À Aix, les cloches tonnent à nouveau
Privée de trois de ses cloches, fondues en canons par les troupes de Bonaparte lors du siège de Toulon, l’église Saint-Jean-de-Malte a retrouvé son carillon après plus de deux cents ans
Àcontre-courant ! Alors que plus personne ne semble supporter le moindre bruit – on a même vu cet été des touristes oser se plaindre du chant des cigales (lire nos éditions du 22 août) – l’église Saint-Jean-deMalte, pourtant située en plein coeur historique d’Aixen-Provence, fait… un « boucan » de tous les diables depuis le printemps dernier ! Apparemment pour le plus grand plaisir des riverains. Au premier rang desquels Jean-Claude Reviron, le président de l’association des Amis de Saint-Jean-de-Malte.

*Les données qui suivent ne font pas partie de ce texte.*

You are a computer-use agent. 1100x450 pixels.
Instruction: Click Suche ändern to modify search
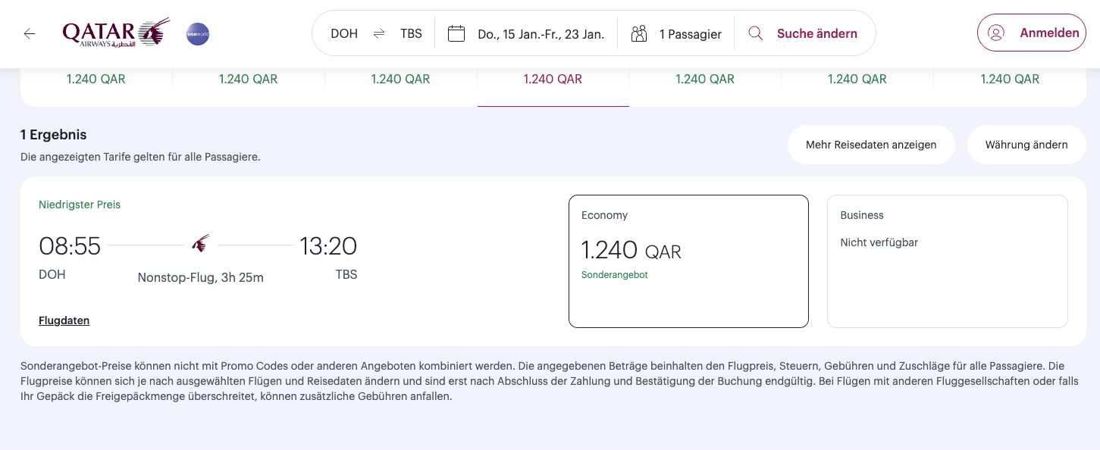tap(816, 33)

Réquisition sous Bonaparte
Sans l’action de cette association, soutenue par les fabricants de calissons d’Aix, l’église Saint-Jean-de-Malte serait sans doute encore restée longtemps discrète, sinon « aphone ». La faute aux troupes de Bonaparte ! En 1793, lors du siège de Toulon, l’ambitieux commandant d’artillerie, pas encore empereur, n’avait pas hésité en effet à réquisitionner les cloches de toute la région pour les transformer en canons. Saint-Jean-de-Malte n’avait pas échappé à cette chasse au métal. Et de son carillon, seule avait survécu une cloche de 1670. « En général, on laissait une cloche par église pour pouvoir sonner le tocsin », raconte Jean-Claude Reviron. Deux cent vingt-cinq ans après cette page d’histoire, l’église aixoise a donc retrouvé son carillon. Mais si, le 5 mars dernier, l’installation de trois cloches flambant neuves, à l’aide d’une grue de 40 tonnes, n’est pas passée inaperçue dans les ruelles d’Aix-en-Provence, le sel de l’histoire est ailleurs.

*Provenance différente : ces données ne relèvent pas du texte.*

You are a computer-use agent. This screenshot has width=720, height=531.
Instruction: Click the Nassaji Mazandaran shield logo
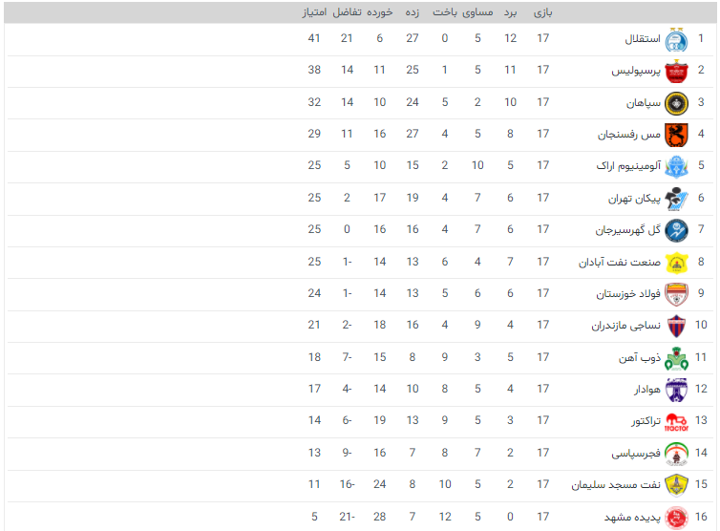676,326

Du métal en provenance de Toulon
C’est que les trois cloches, oeuvres de la très réputée fonderie Paccard à Annecy (Haute-Savoie), ont été fabriquées à partir de… canons du XVIIIe siècle récupérés sur la base navale de Toulon. Enfin presque. Le souhait des Amis de SaintJean-de-Malte et des fabricants de calissons d’Aix n’a pas pu être pleinement satisfait. « Pour couler les cloches, la fonderie Paccard est très attachée à ses secrets de fabrication et elle n’a pas souhaité utiliser une trop grosse quantité de métal issu de vieux canons, de peur de bouleverser les proportions de l’alliage », explique Jean-Claude Reviron. Symboliquement, ce dernier, accompagné du frère Daniel en charge de la paroisse, était quand même venu chercher un bout de canon à Toulon, en juin 2013. Avant d’aller le jeter dans le métal en fusion à la fonderie Paccard. Inaugurées officiellement le 24 juin dernier, ces nouvelles cloches, « presque » toulonnaises, donneront une audience particulière, dimanche 2 septembre, à la 23e bénédiction des calissons. L’église Saint-Jean-de-Malte est située à l’angle de la rue d’Italie et de la rue Cardinale, à Aixen-Provence.